WORK INSTRUCTIONS:
- A) Summarize the March 2009 meeting notes in two sentences.
- B) Reproduce the March 2009 meeting notes word for word, from "3. Recent Cambridge" to "of her story.".

Meeting Notes for March 2009

Present: Bill Barry, Tom Berentes, David Bliss, Susan Brauner, Matthew Bronski, Dennis Collins, Shane Crowe, Margaret Dyson, Cathy Baker-Eclipse, Marilyn Fenollosa, David Hart, John Hecker, David Kelman, Ryan Kennedy, David King, Maciej Konieczny, Liza Meyer, Henry Moss, Pat Morrissey, Deane Rykerson, Ian Schmellick, Susan Schur, Malcolm Smiley, R. Drew Sondles, Eric Ward, Tim Withers

1. NESEA Conference 2009: This year's NESEA Conference showed the countercultural impetus of the Whole Earth Catalog finally blossoming into new engineering applications and policy directions, one example being new attention placed on the energy performance of historic structures. Henry Moss noted that Gov. Patrick's Net Zero Energy Task Force report recommends that when large additions are made to existing structures, the "host" building meet the new energy code. [The report cites the Arlington house that Sally Zimmerman discussed at the Feb. HRC meeting as an exemplary residential application of a "deep retrofit" of exterior insulation, Getting to Zero at www.mass.gov/eea Note: the word "historic" never appears in the 48-page report; nevertheless, it contains many very sensible suggestions.]

2. Traditional Building Conference: The conference began the day before the HRC meeting.

3. Recent Cambridge Historical Commission Documents: Peter Trudeau of the CHC staff recently completed guidelines for homeowners who may be confused about the advantages and disadvantages of retaining their old wood windows. In April, MIT Press will release Fresh Pond, the History of a Cambridge Landscape. Author Jill Sinclair did extensive research at CHC, using their records. The narrative and photographs, maps, drawings and other visual records contribute equally to the unfolding of her story.

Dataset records
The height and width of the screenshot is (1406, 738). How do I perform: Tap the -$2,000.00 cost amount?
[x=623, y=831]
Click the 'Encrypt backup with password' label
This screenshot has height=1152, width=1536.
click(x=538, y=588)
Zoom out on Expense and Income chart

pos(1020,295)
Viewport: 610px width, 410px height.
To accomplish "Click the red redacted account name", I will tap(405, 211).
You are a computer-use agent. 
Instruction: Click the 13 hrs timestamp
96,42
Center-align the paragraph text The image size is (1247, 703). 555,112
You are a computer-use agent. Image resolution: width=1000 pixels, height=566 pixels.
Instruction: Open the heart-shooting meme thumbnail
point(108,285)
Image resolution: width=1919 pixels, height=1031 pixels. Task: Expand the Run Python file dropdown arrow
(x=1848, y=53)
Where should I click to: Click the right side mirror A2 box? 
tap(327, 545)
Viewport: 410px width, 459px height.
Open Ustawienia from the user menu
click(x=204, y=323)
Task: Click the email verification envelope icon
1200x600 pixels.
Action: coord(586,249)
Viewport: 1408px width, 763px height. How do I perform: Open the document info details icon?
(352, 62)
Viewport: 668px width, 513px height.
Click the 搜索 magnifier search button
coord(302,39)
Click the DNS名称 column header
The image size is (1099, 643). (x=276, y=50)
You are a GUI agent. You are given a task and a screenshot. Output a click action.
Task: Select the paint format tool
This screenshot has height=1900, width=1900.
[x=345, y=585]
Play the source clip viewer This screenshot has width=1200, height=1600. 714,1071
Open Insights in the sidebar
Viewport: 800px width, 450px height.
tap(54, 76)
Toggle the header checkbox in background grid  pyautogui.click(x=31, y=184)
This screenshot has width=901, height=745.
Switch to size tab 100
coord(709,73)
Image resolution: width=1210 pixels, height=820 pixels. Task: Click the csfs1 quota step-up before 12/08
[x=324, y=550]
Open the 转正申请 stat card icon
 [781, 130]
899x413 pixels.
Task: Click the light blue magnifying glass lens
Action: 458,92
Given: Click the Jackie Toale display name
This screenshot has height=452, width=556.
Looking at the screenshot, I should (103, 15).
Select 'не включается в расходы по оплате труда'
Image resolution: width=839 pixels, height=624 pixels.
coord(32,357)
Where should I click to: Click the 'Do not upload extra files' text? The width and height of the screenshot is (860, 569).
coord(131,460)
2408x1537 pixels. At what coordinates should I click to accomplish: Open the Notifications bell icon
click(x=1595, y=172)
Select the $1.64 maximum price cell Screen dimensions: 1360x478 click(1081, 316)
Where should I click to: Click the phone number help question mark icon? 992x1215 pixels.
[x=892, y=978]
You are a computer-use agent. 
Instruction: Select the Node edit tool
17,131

SOLUTIONS PER TASK:
- A) At this year's NESEA Conference, new attention went to the energy performance of historic structures, and Henry Moss noted that Gov. Patrick's Net Zero Energy Task Force report recommends that the "host" building meet the new energy code when large additions are made to existing structures. Peter Trudeau of the CHC staff recently completed guidelines for homeowners about keeping their old wood windows, and in April MIT Press will release Jill Sinclair's Fresh Pond, the History of a Cambridge Landscape.

- B)
3. Recent Cambridge Historical Commission Documents: Peter Trudeau of the CHC staff recently completed guidelines for homeowners who may be confused about the advantages and disadvantages of retaining their old wood windows. In April, MIT Press will release Fresh Pond, the History of a Cambridge Landscape. Author Jill Sinclair did extensive research at CHC, using their records. The narrative and photographs, maps, drawings and other visual records contribute equally to the unfolding of her story.